This paper investigates when improvements in machine learning models for predicting click-through and conversion rates in online advertising auctions lead to better platform-level outcomes like revenue or welfare. It finds that first-price auctions with uniform bidding guarantee revenue monotonicity for tCPA bidders without budgets, but second-price auctions and budget constraints can break this property.

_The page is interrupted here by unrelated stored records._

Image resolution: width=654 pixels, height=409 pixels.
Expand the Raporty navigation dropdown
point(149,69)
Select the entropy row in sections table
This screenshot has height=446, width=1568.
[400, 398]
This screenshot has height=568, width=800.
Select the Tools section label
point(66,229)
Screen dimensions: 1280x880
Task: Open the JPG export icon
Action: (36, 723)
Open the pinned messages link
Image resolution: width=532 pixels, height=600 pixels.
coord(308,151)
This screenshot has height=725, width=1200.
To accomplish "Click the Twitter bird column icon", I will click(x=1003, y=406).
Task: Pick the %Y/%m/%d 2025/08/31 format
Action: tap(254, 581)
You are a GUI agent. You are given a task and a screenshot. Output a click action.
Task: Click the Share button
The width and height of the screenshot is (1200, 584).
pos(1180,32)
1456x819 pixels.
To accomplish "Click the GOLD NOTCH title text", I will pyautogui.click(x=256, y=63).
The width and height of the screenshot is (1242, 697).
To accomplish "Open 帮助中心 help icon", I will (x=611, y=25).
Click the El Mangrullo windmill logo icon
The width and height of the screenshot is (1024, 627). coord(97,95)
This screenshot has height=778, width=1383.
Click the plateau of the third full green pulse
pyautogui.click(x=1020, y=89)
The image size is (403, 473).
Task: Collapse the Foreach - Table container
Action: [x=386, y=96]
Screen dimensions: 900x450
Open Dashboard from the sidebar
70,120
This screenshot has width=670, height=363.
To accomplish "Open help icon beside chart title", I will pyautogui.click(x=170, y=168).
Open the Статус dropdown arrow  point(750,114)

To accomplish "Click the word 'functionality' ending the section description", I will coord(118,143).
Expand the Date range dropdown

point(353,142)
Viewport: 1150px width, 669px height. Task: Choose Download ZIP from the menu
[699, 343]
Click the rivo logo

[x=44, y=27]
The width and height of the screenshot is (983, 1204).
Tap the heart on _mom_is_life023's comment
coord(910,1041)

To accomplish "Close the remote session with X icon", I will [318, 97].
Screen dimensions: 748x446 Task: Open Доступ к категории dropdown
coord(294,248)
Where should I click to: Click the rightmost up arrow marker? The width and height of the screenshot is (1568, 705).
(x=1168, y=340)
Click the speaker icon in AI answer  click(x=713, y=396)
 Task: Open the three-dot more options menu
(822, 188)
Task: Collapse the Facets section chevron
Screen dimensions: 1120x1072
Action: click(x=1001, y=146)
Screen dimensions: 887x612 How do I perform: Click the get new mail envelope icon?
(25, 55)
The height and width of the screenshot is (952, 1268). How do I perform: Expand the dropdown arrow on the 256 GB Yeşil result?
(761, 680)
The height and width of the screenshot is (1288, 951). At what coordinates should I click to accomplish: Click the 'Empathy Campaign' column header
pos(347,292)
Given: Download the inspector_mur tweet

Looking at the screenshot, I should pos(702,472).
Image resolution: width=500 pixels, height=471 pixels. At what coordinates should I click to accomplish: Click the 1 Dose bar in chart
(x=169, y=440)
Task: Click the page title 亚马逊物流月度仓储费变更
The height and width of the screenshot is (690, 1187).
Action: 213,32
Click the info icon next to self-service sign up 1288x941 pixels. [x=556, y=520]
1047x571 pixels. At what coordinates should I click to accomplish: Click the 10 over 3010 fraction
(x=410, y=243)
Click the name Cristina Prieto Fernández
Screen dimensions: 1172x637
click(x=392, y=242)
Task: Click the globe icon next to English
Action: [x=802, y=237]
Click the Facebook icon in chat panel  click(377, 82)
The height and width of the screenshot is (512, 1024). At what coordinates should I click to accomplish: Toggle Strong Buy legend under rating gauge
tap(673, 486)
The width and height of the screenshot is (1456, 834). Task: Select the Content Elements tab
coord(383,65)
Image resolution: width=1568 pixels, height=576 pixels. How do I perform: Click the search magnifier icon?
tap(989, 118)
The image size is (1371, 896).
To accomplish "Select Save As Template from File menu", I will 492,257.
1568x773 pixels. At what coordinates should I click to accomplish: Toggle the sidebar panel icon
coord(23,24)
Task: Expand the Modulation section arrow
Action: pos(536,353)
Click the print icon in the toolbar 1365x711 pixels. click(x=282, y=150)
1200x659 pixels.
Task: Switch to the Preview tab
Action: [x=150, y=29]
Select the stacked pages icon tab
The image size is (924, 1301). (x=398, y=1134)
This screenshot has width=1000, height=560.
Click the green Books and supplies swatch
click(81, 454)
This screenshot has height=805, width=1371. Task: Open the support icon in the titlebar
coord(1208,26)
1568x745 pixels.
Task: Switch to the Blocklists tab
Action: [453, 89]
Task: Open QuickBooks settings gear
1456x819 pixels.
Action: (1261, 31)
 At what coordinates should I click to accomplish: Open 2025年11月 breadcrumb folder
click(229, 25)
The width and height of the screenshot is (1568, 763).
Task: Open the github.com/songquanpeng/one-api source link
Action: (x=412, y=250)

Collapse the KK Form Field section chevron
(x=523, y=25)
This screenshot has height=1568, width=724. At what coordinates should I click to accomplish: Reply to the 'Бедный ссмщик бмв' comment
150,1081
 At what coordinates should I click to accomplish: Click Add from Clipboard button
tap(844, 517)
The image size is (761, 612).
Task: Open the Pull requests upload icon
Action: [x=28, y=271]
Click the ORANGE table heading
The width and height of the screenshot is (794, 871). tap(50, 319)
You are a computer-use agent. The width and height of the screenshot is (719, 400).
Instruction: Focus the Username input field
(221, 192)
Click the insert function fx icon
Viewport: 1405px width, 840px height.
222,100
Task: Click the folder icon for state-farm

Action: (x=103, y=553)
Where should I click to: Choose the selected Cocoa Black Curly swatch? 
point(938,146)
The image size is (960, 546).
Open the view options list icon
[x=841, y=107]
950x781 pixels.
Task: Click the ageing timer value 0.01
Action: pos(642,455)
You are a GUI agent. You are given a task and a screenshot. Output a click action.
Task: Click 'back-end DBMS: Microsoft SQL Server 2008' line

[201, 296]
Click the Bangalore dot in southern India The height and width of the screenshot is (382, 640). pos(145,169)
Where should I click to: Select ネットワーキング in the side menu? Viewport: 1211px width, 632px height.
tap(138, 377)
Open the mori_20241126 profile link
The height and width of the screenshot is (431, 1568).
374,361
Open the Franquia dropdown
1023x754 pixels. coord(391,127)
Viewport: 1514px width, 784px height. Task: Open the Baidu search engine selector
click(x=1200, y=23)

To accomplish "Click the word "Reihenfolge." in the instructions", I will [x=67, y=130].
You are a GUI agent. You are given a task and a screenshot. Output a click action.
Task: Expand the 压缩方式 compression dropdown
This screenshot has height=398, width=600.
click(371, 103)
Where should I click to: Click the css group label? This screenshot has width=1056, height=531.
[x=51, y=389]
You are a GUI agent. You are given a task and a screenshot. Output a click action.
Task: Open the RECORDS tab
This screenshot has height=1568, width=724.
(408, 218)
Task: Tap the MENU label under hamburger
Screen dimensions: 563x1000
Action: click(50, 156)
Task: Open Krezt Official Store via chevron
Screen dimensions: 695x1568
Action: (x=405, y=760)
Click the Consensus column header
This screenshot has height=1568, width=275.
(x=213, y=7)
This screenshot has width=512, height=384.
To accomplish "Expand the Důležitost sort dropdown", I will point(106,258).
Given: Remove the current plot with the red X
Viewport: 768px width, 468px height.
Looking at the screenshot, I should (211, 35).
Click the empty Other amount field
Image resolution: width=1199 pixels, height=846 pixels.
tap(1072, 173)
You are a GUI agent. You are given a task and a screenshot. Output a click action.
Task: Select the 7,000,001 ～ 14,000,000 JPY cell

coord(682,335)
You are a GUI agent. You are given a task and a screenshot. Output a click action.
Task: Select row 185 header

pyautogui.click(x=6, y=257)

Online advertising platforms rely on machine learning models to predict click-through rates (pCTR) and conversion rates (pCVR) for auction mechanisms. We introduce a novel framework to study the interaction between recommender system model quality, auction format, and autobidder behavior. We formalize when model improvements -- defined via a refinement relation inspired by filtrations in probability theory -- lead to improvements in platform-level Evaluation Criteria Metrics (ECM) such as revenue, welfare, or liquid welfare. Our main contributions are: (1) a formal definition of model improvement based on cluster refinement, and (2) a systematic characterization of ECM monotonicity across different combinations of bidder types (tCPA, max-CPA), auction formats (first-price, second-price, VCG), and budget constraints. We show that first-price auctions with uniform bidding guarantee revenue monotonicity for tCPA bidders without budgets (via Jensen's inequality), while second-price auctions and budget constraints can break this property. We provide full numerical constructions for the non-monotonicity results. Our findings have practical implications for advertising platforms seeking to align model improvements with business outcomes.